Saratoga Springs, NY, February 25, 2009--No more argument. No more technicalities. No more politics. Bob Baffert, winner of eight Triple Crown races, seven Breeders' Cups, and the trainer of 10 Eclipse champions is a finalist for election into the National Racing Museum and Hall of Fame.

When the ballots are finally tabulated, the Hall of Fame nominating committee will be the biggest obstacle the youthful, silver-haired 56-year-old had to overcome. This is his first year on the ballot but not the first time he was eligible. It’s a little complicated.

Beyond that pesky association with Quarter Horses that doesn’t really sit well with the old guard, there were a bunch of incomplete thoroughbred seasons sandwiched around years in which he entered not a single thoroughbred race. But now it’s 2009 and, in Baffert speak, everything’s cherry.

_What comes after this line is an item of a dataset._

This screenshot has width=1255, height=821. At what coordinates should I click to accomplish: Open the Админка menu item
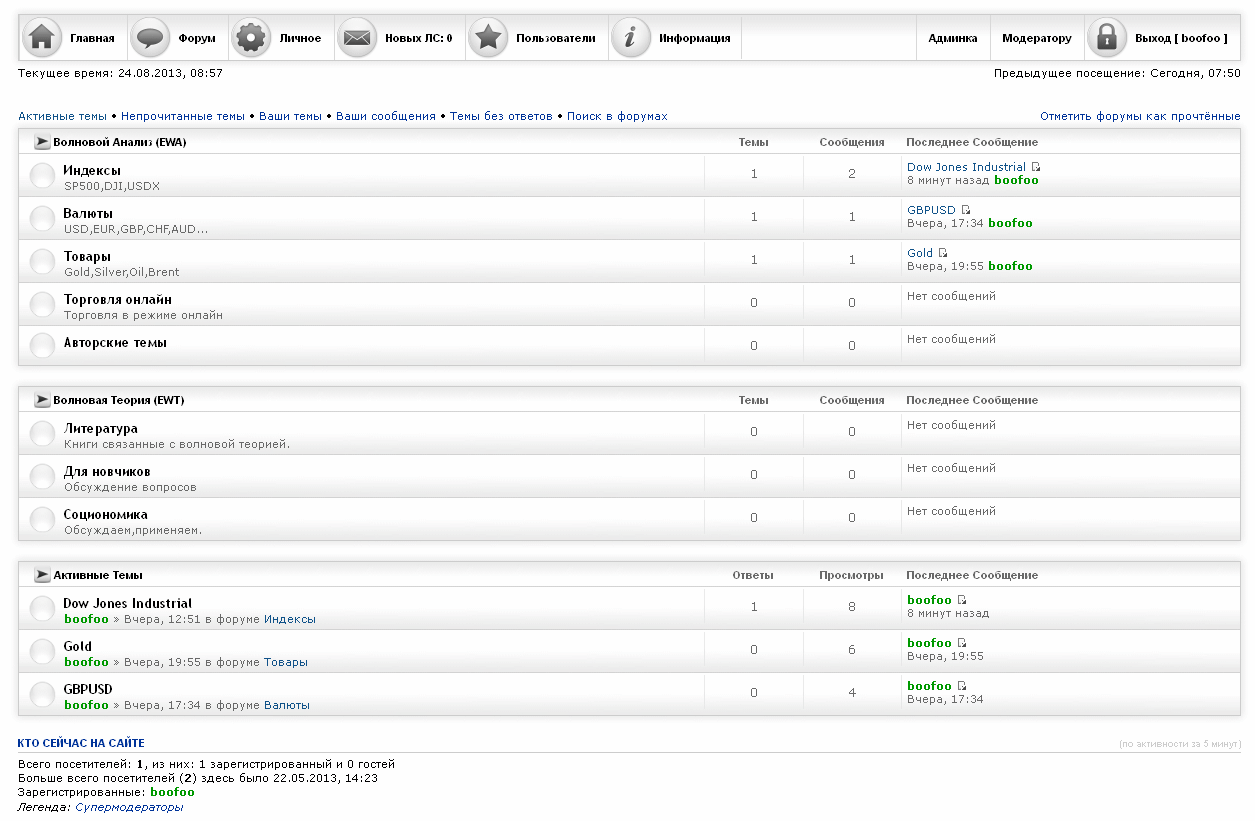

Baffert, who led the nation in earnings three times and whose horses have bankrolled over $135-million, has trained more than 160 stakes winners and counting, including a remarkable 254 graded stakes. Figure that that’s an awful lot of five-furlong bullets.

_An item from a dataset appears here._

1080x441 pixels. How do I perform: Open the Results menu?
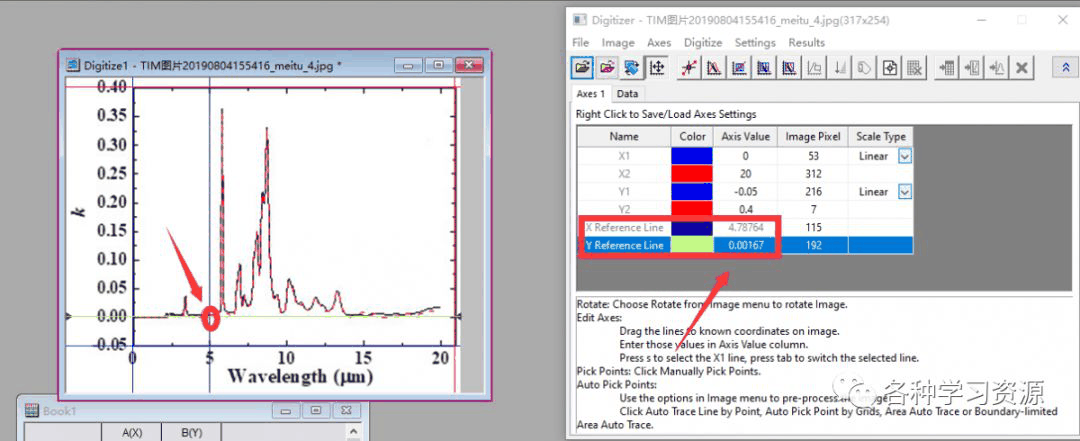click(x=806, y=43)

It was Baffert’s work with Thirty Slews--a horse he purchased as a yearling that would eventually win the 1992 Breeders’ Cup Sprint--that earned him a national reputation, the year after he won three stakes races on Oak Tree-at-Santa Anita’s California Cup program.

For Baffert the horseman, good things, and bad things, came in fours. There were four Quarter Horse champions and eight Triple Crown wins, but with four different horses, earning him four Double Crowns but no cigars. The most frustrating, of course, was Real Quiet’s agonizing nose loss to Victory Gallop in the 1998 Belmont.

Baffert’s certain first round election will come at the expense of another Bob from California, old schooler Robert Wheeler. Because of a controversial rule, only one finalist can be elected in any category in any given year, unless there’s a dead heat.

The consensus among voting writers is that the qualifying rule should be amended to include any nominee with a worthy portfolio.

This is Wheeler’s eighth year on the ballot. Two of his best-known stakes winners were C.V. Whitney's homebred Silver Spoon, the co-champion 3-year-old filly of 1959, and the filly Bug Brush, winner of six stakes including a world record performance defeating males in the San Antonio Stakes.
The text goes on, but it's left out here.